Definition: A metaphor is a figure of speech that is used to compare two unlike things as if they were literally comparable without using the words 'like' or 'as'. In poems, this is an especially useful skill that can be used to create imagery.

Example:
 His pride was that of a lion,
Where he stood tall and strong,
His face resembled a stone,
Where no cracks formed,
His will was of steel,
As it never wavered.

Significance: This term is important in poetry to create a deeper meaning to the concept of imagery. Comparing two unlike things is not as easy when you actually try to, and make it meaningful. Most people don't realize that we speak in metaphors as much as we breath.

Extended Metaphor
Definition: The comparison of two unlike things that continues for a series of sentences or lines in a poem.

Example:  
Emily Dickinson's Extended Metaphor: Hope as a "Little Bird"

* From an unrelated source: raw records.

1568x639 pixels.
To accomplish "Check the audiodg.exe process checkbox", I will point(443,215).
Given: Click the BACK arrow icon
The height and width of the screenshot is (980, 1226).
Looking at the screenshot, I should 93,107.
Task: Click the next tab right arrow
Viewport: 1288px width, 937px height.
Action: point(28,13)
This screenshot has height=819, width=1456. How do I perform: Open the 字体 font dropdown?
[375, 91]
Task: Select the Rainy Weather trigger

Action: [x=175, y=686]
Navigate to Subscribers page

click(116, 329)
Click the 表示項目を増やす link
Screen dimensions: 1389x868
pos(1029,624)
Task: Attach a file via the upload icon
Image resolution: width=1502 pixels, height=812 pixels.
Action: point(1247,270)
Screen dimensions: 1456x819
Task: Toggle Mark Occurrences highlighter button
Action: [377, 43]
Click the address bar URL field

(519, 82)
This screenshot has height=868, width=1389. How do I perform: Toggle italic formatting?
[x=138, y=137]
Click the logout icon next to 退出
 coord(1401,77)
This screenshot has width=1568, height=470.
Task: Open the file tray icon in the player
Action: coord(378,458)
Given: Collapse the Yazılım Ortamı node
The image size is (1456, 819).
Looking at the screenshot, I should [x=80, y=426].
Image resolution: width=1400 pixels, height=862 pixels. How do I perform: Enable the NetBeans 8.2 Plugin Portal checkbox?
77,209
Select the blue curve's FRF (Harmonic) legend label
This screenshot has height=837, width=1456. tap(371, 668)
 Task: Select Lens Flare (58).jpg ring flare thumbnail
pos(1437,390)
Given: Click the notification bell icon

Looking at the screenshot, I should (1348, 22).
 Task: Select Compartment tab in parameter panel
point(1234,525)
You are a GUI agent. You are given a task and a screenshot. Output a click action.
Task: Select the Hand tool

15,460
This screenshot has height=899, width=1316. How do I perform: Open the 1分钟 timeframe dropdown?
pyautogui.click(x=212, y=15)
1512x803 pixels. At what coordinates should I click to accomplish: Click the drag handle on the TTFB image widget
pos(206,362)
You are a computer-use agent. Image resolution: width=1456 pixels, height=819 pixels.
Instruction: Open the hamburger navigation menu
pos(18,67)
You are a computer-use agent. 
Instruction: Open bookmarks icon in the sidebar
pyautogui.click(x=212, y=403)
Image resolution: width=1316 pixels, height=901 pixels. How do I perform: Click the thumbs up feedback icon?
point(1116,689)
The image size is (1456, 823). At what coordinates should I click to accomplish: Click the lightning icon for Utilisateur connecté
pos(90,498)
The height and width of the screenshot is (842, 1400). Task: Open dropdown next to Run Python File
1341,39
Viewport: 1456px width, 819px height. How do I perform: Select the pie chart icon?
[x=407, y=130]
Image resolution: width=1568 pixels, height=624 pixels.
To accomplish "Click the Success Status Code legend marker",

"Hope is the thing with feathers
That perches in the soul,
And sings the tune--without the words,
And never stops at all,

"And sweetest in the gale is heard;
And sore must be the storm
That could abash the little bird
That kept so many warm.

"I've heard it in the chillest land,
And on the strangest sea;
Yet, never, in extremity,
It asked a crumb of me."
(Emily Dickinson)

Significance:  Being the extended version of a regular metaphor, it offers the same significance as it, except extended to several lines, or even the whole poem.